__Jobs__.
- 1) Answer these questions using the excerpt on Alexa prompt design:
(a) According to Gal, when should the flag be set?
(b) What does the author compare the recurring nag to?
(c) In the sample exchange, what other option does Alexa mention after the user smashes their foe?
- 2) Quote the excerpt on Alexa prompt design from "My current approach" to "Wanna hear how?".

__Excerpt to read__.
----------
Finally, I wanted to give a shoutout to Gal a second time for his thoughts on entirely reframing the question in a conversation on Alexa Slack. As a reminder of the original problem, I wanted to make sure my users heard a message about doing a new action, so that I could set a flag saying "this user has been notified about X, don't notify them again". Gal's point was to sort of flip that on its head and assert that the flag shouldn't be set when you tell them, it should be set when they utilize it the first time. Essentially, regardless of what you've told them, you should assume that the user does not know how to take an action until such time as they take that action.

There's an obvious downside to this, which is that a user may actually hear the message, understand it, and choose not to interact with it for the time being. In that case, the user will continue to be nagged about it on future iterations of whatever it is they're doing (sort of violating the exact thing I just praised myself for in the section above). But users will pretty universally understand that they also have an easy way out of the nag - just do the damn thing. You can think of the recurring nag as maybe the voice equivalent of an "unread" notification on a mobile app.

My current approach

This conversation was hugely helpful in clarifying my thoughts on the problem, so I wanted to share what I'm thinking in terms of design. Given our same hypothetical skill above, I'd instead change the prompt to be something like:
User: Alexa, launch foehammer
Alexa: Welcome back what would you like to do?
User: Smash my foe
​Alexa: You smash your foe right in their dumb face. Hey, turns out you also have the option to befriend your foe. Wanna hear how?

Current flow

This combines a few of the above approaches. It relies most heavily on the proof of understanding approach, but in this case I offer them a boolean and if they interact with that boolean in either direction I count that as proof that they have considered my prompt. It doesn't force them to do the thing they don't want to do (they can say no), so hopefully the nag won't be too overbearing. And for those users who did barge-in and therefore didn't hear the prompt, they'll get it next time.
----------
__Rows for finding displayed items__.

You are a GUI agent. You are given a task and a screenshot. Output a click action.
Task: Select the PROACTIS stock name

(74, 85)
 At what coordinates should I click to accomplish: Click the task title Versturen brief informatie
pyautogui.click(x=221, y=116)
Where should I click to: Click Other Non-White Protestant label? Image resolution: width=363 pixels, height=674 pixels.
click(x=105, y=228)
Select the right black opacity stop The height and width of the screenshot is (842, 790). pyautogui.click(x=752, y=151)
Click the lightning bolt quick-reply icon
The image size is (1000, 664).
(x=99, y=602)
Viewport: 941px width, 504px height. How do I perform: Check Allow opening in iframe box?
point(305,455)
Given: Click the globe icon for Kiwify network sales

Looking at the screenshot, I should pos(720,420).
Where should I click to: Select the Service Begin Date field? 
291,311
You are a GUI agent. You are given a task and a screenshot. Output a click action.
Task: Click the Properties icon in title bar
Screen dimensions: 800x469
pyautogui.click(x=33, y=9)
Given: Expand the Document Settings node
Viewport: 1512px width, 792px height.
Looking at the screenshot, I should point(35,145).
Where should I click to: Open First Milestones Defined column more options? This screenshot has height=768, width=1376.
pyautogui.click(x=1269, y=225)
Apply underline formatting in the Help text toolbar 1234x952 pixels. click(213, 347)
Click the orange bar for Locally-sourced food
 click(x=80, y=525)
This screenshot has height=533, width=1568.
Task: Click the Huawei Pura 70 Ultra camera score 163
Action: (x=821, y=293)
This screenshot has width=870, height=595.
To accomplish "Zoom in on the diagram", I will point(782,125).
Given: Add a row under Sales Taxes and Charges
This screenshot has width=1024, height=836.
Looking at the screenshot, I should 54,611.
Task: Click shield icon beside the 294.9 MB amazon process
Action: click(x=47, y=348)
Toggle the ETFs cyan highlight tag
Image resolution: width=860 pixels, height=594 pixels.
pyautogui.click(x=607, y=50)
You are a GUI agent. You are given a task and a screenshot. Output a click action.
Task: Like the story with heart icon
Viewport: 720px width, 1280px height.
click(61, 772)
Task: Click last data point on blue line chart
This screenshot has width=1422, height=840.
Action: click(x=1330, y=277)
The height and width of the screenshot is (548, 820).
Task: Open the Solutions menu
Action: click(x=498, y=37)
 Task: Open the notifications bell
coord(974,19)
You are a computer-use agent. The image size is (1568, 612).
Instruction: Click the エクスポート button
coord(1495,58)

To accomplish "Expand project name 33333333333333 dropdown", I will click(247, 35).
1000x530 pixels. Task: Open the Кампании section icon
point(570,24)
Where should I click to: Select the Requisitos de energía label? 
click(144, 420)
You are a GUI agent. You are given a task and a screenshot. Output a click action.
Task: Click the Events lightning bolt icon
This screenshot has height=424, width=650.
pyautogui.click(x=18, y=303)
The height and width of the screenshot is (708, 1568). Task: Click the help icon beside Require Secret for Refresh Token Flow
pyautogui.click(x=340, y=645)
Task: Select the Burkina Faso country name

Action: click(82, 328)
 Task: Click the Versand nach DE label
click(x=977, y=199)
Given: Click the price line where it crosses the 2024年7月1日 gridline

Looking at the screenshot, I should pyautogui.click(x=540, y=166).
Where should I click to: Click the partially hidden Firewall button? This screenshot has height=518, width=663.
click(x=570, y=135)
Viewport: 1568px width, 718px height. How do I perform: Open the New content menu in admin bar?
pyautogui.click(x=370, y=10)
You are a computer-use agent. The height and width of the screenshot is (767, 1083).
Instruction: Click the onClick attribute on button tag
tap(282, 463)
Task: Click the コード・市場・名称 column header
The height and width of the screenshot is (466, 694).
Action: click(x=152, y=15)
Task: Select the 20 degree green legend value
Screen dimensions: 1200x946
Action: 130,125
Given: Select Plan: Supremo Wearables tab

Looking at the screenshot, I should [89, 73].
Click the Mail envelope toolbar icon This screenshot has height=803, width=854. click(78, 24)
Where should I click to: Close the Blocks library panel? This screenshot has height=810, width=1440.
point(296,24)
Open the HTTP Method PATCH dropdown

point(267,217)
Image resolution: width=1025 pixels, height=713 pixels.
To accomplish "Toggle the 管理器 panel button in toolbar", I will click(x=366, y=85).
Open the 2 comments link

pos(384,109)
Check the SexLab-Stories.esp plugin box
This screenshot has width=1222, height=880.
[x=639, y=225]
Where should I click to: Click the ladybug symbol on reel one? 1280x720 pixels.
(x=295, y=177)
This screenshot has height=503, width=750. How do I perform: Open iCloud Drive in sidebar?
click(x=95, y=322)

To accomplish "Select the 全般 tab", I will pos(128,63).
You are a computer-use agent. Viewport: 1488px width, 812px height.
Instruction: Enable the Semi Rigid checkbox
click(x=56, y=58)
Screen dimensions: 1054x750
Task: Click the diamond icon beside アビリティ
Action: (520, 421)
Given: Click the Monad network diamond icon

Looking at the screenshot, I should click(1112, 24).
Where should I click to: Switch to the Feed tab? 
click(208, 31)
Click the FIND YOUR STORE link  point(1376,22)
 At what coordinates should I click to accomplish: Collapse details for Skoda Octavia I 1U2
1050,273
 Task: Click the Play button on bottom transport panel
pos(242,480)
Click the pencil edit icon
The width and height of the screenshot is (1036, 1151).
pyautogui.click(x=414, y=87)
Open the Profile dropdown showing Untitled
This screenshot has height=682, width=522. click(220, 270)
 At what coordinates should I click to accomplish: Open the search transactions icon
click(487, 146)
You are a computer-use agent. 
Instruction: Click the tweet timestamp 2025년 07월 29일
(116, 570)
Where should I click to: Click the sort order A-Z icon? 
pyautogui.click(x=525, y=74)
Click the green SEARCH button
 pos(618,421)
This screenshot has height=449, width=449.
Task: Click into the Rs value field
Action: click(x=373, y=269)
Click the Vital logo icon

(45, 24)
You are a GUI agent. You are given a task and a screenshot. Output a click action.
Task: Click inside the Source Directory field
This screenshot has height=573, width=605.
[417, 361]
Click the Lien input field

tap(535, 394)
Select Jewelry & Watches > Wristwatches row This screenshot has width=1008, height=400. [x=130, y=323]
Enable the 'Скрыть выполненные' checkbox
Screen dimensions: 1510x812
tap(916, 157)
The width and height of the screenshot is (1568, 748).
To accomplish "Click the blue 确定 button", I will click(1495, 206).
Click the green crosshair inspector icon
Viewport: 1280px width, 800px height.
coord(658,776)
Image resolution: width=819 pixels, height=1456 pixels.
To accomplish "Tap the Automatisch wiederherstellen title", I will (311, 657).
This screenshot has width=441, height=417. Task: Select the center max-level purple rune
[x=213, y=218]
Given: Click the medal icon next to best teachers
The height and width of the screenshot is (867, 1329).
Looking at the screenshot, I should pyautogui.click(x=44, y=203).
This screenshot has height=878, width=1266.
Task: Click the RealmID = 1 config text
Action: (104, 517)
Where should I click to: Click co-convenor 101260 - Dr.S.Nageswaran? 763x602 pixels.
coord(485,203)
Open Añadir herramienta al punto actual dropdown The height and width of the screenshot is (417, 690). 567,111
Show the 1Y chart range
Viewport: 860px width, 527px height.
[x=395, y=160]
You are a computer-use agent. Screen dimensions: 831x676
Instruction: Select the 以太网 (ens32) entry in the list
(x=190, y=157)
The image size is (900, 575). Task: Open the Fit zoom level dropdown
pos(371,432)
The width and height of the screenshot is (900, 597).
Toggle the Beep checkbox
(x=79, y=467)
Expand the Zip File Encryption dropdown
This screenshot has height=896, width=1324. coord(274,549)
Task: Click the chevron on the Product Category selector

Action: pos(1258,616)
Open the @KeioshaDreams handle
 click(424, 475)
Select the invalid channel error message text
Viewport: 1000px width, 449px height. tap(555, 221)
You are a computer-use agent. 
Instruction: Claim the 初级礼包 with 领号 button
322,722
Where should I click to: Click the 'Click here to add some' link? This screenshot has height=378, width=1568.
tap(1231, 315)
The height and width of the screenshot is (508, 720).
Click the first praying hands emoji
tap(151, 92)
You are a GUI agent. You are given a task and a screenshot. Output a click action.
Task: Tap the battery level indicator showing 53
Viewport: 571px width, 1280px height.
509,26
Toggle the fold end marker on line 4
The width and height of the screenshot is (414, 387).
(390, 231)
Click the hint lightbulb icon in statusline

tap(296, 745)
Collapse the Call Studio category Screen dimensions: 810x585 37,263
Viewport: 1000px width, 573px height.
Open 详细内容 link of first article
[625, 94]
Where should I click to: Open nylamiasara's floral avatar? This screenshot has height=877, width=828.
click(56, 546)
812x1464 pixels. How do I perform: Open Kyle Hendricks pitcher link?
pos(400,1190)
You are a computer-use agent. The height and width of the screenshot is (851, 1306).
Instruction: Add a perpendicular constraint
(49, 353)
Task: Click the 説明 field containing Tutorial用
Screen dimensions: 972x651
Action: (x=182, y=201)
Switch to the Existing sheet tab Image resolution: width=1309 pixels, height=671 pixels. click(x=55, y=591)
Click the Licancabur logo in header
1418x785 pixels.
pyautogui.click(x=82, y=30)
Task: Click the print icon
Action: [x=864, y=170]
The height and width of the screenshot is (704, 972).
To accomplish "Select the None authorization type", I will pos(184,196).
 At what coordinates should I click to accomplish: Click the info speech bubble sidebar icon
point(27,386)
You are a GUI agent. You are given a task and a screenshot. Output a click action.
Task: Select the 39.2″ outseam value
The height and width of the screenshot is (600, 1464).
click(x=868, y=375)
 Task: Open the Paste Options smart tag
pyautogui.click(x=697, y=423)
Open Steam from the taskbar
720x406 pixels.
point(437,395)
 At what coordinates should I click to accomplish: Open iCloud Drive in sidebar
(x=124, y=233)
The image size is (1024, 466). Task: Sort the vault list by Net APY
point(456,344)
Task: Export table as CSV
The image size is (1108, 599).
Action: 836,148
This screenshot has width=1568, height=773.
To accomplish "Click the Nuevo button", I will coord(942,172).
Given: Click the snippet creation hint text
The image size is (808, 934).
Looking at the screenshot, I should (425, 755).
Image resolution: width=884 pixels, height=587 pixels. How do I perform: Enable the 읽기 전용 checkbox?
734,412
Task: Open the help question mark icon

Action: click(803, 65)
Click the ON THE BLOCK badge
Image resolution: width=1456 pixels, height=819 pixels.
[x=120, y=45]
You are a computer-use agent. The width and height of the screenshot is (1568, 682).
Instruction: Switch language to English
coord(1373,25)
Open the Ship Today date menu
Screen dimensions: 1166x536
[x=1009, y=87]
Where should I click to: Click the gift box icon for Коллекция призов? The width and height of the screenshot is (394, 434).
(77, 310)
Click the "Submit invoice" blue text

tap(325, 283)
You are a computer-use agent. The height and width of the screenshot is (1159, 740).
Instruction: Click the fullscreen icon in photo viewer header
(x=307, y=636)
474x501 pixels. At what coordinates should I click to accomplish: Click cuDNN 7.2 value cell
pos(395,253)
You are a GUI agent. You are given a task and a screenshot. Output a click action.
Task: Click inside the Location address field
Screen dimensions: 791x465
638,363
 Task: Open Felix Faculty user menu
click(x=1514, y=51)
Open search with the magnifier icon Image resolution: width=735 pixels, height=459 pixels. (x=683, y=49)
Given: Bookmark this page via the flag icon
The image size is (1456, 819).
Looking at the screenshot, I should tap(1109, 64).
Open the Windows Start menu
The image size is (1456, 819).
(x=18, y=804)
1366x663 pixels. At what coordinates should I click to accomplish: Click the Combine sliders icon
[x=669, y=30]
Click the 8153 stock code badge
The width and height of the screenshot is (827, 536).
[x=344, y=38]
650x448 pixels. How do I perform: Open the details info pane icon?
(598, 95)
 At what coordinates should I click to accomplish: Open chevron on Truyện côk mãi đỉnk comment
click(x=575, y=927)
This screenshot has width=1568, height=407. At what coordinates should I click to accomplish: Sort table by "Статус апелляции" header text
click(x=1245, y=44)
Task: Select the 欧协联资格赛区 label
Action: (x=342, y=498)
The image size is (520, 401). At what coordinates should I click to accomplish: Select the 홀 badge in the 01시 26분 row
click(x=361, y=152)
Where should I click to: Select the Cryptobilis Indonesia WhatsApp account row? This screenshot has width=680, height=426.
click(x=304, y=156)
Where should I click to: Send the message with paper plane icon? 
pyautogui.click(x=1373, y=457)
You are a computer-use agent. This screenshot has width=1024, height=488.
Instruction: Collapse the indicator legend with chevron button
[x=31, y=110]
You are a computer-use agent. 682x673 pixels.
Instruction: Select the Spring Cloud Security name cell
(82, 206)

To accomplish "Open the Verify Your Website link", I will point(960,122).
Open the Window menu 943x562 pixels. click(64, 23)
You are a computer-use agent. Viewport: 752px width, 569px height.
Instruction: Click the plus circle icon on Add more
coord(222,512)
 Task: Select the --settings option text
----------
__Responses__.
- 1)
(a) The flag should be set when the user uses the action for the first time, not when they are told about it.
(b) The voice equivalent of an "unread" notification on a mobile app.
(c) The option to befriend the foe.

- 2)
My current approach

This conversation was hugely helpful in clarifying my thoughts on the problem, so I wanted to share what I'm thinking in terms of design. Given our same hypothetical skill above, I'd instead change the prompt to be something like:
User: Alexa, launch foehammer
Alexa: Welcome back what would you like to do?
User: Smash my foe
​Alexa: You smash your foe right in their dumb face. Hey, turns out you also have the option to befriend your foe. Wanna hear how?